Extracted data entries
......

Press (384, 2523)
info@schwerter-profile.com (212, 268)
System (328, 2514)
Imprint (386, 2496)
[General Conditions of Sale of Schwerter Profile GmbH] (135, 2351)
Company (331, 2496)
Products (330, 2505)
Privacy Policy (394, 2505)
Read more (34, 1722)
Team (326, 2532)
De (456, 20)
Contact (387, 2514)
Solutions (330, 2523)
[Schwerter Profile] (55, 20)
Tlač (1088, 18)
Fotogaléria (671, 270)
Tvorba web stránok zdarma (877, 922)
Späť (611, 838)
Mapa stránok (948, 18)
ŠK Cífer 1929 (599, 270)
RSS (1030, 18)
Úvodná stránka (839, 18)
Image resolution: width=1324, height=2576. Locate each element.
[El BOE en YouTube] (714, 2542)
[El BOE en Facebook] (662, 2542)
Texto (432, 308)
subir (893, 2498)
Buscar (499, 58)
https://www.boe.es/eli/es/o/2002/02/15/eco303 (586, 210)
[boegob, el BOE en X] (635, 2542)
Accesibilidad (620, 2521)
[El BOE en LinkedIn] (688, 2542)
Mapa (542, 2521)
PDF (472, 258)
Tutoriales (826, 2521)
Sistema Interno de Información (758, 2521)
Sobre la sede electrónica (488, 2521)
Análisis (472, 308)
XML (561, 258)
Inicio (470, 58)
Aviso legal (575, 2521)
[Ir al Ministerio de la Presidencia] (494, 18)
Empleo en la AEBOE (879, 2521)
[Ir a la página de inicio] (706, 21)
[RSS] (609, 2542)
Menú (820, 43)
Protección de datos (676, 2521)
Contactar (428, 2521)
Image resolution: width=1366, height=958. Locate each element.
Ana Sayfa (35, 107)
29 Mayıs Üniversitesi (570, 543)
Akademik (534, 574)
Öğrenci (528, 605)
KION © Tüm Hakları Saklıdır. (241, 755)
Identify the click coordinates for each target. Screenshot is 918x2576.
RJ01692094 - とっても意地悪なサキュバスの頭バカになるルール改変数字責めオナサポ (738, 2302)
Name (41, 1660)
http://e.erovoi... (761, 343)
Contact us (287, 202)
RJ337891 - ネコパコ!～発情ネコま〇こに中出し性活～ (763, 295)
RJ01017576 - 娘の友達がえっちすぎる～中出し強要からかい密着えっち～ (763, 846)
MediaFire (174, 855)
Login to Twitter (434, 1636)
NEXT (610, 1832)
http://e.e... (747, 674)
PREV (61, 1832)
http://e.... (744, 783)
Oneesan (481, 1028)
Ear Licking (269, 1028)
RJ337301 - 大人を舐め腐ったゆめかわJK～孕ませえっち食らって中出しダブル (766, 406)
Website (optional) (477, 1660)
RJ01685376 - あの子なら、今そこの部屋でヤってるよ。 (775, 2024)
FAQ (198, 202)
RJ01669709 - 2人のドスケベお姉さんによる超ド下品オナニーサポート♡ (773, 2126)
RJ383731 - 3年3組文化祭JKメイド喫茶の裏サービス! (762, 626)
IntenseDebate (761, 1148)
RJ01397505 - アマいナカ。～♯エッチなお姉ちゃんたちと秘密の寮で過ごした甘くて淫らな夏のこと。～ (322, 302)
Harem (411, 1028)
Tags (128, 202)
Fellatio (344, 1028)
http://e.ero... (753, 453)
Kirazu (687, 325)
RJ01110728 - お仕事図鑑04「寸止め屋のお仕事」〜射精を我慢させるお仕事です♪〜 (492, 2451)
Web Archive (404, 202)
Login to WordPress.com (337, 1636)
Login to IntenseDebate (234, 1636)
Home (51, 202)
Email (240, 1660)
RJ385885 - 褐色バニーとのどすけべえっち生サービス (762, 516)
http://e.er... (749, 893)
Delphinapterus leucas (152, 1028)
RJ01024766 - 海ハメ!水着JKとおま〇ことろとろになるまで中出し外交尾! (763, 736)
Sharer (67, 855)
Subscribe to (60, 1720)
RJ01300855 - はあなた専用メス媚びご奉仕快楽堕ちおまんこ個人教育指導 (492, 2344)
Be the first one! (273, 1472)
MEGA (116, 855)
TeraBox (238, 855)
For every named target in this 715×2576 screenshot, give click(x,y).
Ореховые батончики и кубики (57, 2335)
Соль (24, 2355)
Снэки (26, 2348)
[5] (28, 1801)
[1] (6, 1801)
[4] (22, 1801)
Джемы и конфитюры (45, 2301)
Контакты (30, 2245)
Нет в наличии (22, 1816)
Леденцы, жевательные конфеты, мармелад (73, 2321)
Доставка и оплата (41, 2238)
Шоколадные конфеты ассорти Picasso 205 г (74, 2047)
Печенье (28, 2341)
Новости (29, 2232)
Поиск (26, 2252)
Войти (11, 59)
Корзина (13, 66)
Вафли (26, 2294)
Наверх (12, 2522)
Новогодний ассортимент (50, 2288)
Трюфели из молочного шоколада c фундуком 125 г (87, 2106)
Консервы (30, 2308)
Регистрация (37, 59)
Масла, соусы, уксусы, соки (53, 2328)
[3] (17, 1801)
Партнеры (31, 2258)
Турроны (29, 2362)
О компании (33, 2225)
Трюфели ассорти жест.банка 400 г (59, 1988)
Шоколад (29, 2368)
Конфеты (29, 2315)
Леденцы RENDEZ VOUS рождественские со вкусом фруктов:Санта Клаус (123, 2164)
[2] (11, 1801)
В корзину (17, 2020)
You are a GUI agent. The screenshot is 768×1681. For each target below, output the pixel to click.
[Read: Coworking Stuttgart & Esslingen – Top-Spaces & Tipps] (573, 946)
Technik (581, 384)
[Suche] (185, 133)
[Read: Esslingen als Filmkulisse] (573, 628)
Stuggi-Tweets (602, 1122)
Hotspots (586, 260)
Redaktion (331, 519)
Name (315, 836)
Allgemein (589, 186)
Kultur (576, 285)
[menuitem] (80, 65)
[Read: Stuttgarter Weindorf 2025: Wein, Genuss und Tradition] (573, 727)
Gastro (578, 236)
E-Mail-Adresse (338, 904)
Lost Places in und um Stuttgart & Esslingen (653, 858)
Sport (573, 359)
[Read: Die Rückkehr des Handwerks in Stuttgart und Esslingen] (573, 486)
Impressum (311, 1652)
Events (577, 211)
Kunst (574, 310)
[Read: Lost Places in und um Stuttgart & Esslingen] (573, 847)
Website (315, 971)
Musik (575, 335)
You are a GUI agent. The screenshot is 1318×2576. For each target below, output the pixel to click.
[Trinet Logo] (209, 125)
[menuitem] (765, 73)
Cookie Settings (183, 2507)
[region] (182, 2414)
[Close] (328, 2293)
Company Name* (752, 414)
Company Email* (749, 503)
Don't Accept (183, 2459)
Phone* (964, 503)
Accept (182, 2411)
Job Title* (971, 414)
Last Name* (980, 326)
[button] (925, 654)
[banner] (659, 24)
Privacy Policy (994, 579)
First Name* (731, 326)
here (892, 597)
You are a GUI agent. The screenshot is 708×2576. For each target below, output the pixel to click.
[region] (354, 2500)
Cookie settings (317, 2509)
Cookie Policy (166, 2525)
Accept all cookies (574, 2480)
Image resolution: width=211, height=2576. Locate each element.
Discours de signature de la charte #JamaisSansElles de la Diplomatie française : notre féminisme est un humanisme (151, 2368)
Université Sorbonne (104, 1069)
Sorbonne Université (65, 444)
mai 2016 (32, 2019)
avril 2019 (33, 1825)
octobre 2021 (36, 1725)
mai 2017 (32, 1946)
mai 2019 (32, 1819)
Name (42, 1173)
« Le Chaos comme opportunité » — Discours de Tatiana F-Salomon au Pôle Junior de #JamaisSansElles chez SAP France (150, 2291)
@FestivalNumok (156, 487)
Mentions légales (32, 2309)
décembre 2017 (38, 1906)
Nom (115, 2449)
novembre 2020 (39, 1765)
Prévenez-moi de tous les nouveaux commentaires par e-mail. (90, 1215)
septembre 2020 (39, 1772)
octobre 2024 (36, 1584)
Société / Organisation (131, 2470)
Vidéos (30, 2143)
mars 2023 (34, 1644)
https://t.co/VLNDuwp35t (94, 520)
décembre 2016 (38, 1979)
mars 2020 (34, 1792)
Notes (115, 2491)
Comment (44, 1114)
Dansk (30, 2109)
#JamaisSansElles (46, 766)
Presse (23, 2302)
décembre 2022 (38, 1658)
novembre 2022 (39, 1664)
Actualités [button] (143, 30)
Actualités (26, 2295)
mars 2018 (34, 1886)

......

**WORK ORDER:**
Which lines in the data above contain "Sorbonne"? Show each one.

**WRITTEN RESPONSE:**
Université Sorbonne (104, 1069)
Sorbonne Université (65, 444)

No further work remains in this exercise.